#### [AUSGEWÄHLTER TEXT]

+++

Wohnst Du noch oder lebst Du schon?

Ufwindpredigt - 20. September 2003 - Pfr. Mathias Rissi

Joh. 14 Vers 1-6

Johannes 14,1-6  Joh 12,1-6

 

Liebe Gemeinde

Wohnst du noch oder lebst du schon? So fragt - prima vista vielleicht etwas spitzfindig - das Möbelhaus aus Skandinavien, welches sich selber als «unmöglich» bezeichnet. Es sieht einen entscheidenden Unterschied zwischen wohnen und leben. Das hören wir jedenfalls heraus. Leben will jeder, das ist eben mehr als bloß wohnen. Mit dem Bild des «Stubenhockers» wird Wohnen geradezu zum «Vegetieren» herabgemindert. Dabei ist Wohnen doch gar nicht übel: Die Wohnung verspricht Schutz und Geborgenheit, eben ein Leben in der vertrauten Umgebung.

Aber vielleicht ist es tatsächlich so, daß aus dem Wohnen heraus eine neue Lebensqualität erwachsen kann. Wir haben das letzthin bemerkt, als wir den uralten Teppich in der Stube - man konnte schon fast durch ihn hindurch auf den Fußboden sehen - durch einen neuen ersetzten. Jetzt haben wir ein ganz neues Lebensgefühl.

Natürlich: Glauben heißt Leben. Wenn wir aber genau hinschauen und hinhören beim Bibelwort heißt es beides: Wohnen (Vers 2) und Leben (Vers 6). Mag es auch wie ein Kontrast erscheinen, mir ist wichtig geworden, daß die beiden zusammengehören, gerade wenn es darum geht, die beiden Jesusworte zu verstehen.

 

Da steht der ganz bekannte Vers: Ich bin der Weg und die Wahrheit und das Leben! Niemand kommt zum Vater außer durch mich!  – Ein Vers, der herausfordert mit dem provokativen ICH. Es trägt einen Anspruch von Ausschließlichkeit in sich. Das kommt aber gerade heute bei vielen Zeitgenossen schlecht an, denn Toleranz ist großgeschrieben. Viele denken heute, es gebe doch auch noch andere Lebensphilosophien, die nicht schlecht seien. Auch wir Christen können sagen, daß es in andern Religionen und Weltanschauungen Aspekte gibt, welche uns beeindrucken. Zudem klingt es auch so überheblich, wenn jemand das Ego so herausstreicht. (Um redlich zu bleiben, müßten wir aber zugestehen, daß die Haltung heute weitest verbreitet ist: zuerst komme ich, dann noch mal ich und erst viel später die andern.) In den früheren Generationen war das vorangestellte Ich verpönt. In den selbstverfaßten Lebensläufen älterer Gemeindeglieder wurde öfter das Ich gar ausgelassen: z.B.: «Wuchs mit vier Geschwistern auf. Absolvierte die Schule, machte dann eine Lehre…» Sich selber in den Vordergrund zu schieben,  galt bis vor wenigen Jahrzehnten als unfein.

+++

#### [DATENAUSZUG]
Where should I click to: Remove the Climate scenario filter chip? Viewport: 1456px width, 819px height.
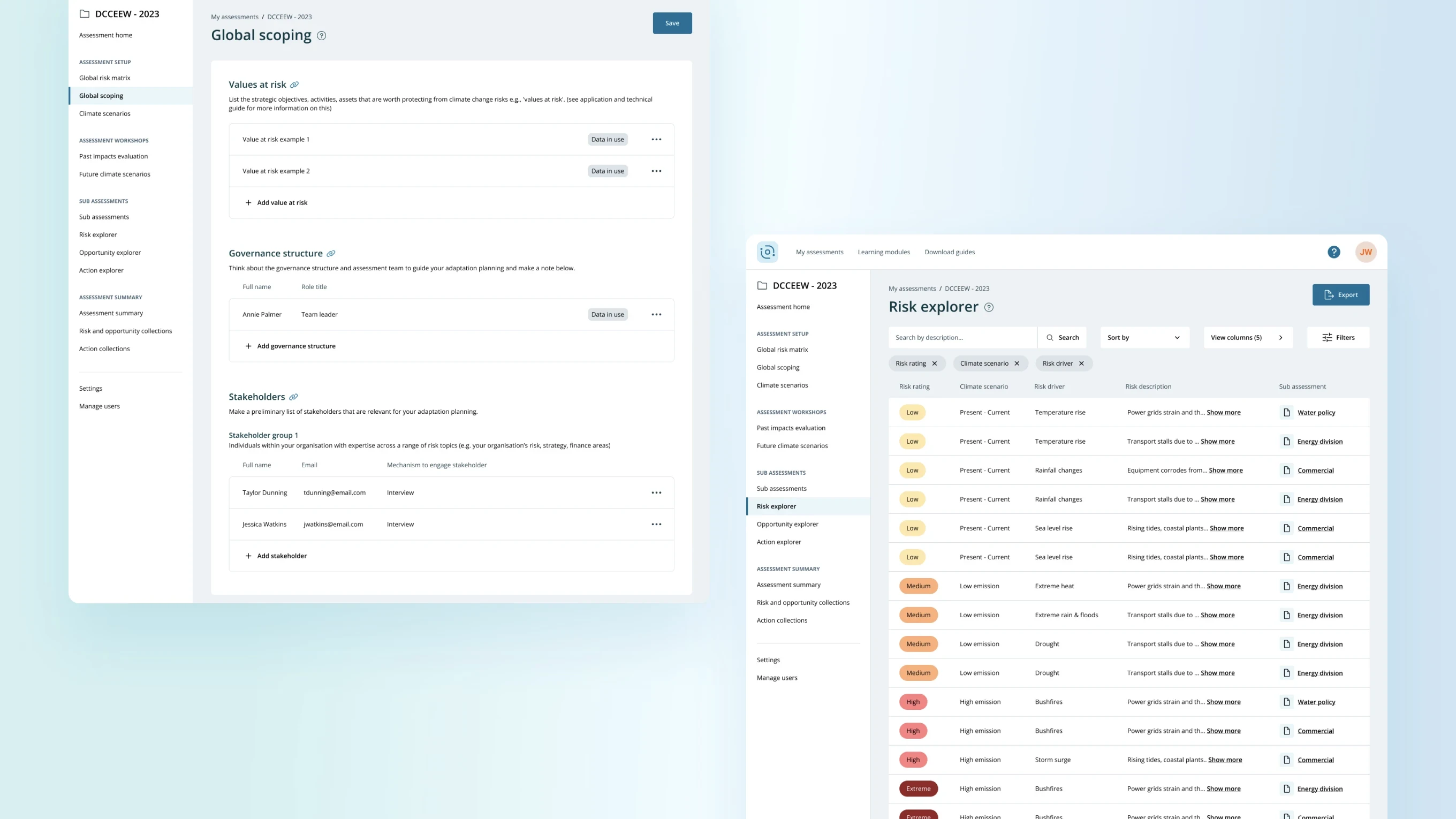1017,363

+++

#### [ARBEITSAUFTRAG A]
Beantworte zur Predigt diese Fragen:
(i) Wie bezeichnet sich das Möbelhaus aus Skandinavien selbst?
(ii) Was wurde in der Stube durch etwas Neues ersetzt?
(iii) Was wurde in den selbstverfassten Lebensläufen älterer Gemeindeglieder öfter ausgelassen?
#### [ARBEITSAUFTRAG B]
Fasse die Predigt in drei Sätzen zusammen.
#### [ARBEITSAUFTRAG C]
Führe die Predigt über Wohnen und Leben nach ihrem letzten Satz weiter.
Die Auflistung wird hier nicht gebraucht.

#### [ANTWORT A]
(i) Als «unmöglich».
(ii) Der uralte Teppich.
(iii) Das Ich.

#### [ANTWORT B]
Die Predigt geht von der Frage des skandinavischen Möbelhauses aus, ob man noch wohnt oder schon lebt, und hält fest, dass die Wohnung Schutz und Geborgenheit verspricht. Im Bibelwort ist von beidem die Rede, vom Wohnen in Vers 2 und vom Leben in Vers 6, und beides gehört nach der Predigt zusammen. Das Jesuswort «Ich bin der Weg und die Wahrheit und das Leben» trägt einen Anspruch von Ausschließlichkeit, der heute bei vielen schlecht ankommt, weil Toleranz großgeschrieben wird und das herausgestrichene Ich überheblich klingt.

#### [ANTWORT C]
Und heute wird diese Praxis aus andern Gründen wieder geübt. Letzthin sandte ich einem meiner Kinder ein SMS über eine Jeans-Verkaufsaktion in einem bestimmten Geschäft. Ich schrieb: «...Gang go luege. Ich zal der's.» Der Sohn kam nachhause: «Hast Du die Jeans gefunden in meiner Größe?» Bei «Gang go luege.» hatte ich ihn gemeint. Er aber meinte, ich ginge schauen: «Ist doch klar, das Ich läßt man beim SMS aus Platzgründen weg!» Aus welchen Gründen auch immer, wenn man das «Ich» wegläßt – entstehen Mißverständnisse. Und wenn der Glaube und die Kirche dieses «Ich» weglassen würden, dann ginge das Zentrum verloren.

 

In Jesu Wort beansprucht das Ich Platz. Es wird gerne als eine herrschaftliche Aussage verstanden. Dann scheiden sich daran die Geister, wenn es bei Jesus um Himmel oder Hölle geht. Die einen drohen den andern mit diesem Vers: «Wehe, wenn du nicht diesen Weg beschreitest, kommst du nicht in den Himmel» Und die andern werfen der ersten vor kleinkarierte «Tüpflischiisser» (schweizerdeutsch für «Korinthenkacker»)  zu sein. Sie hätten sozusagen den Heiland in der Tasche und wüßten genau einzuteilen zwischen Geretteten und Verlorenen. Was ist aber da noch zu spüren von den großartig weit ausgespannten Armen Jesu?

Haben wir das Wort vielleicht falsch verstanden? – Wir sind gut beraten, die Jesusworte aus dem richtigen Blickwinkel zu betrachten!

 

Könnte das Wort: Ich bin der Weg und die Wahrheit und das Leben! nicht auch anders verstanden werden als eine herrische Deklaration? Z.B. so daß die Leute, wie wir es im Text ja auch lesen (Thomas im Vers 5), sagen: «wir wissen den Weg nicht!»  Und daß dies sehr oft im Leben wahr ist, daß wir den Weg nicht wissen, das ist keine großartige neue Erkenntnis, sondern sehr geläufig. Wenn Jesus aber zu fragenden Menschen spricht, dann bekommt seine Antwort einen andern Klang: Ihr sucht den Weg, die Wahrheit, das Leben? –  Ich bin's, für euch! Nehmt das Angebot an. So ist das Jesuswort eine große Einladung zum Vertrauen. Und das ist gewiß und wahr: wer auf Jesus Christus vertraut, der kann sein Leben aus Gottes Hand ganz neu in Empfang nehmen und unterwegs sein.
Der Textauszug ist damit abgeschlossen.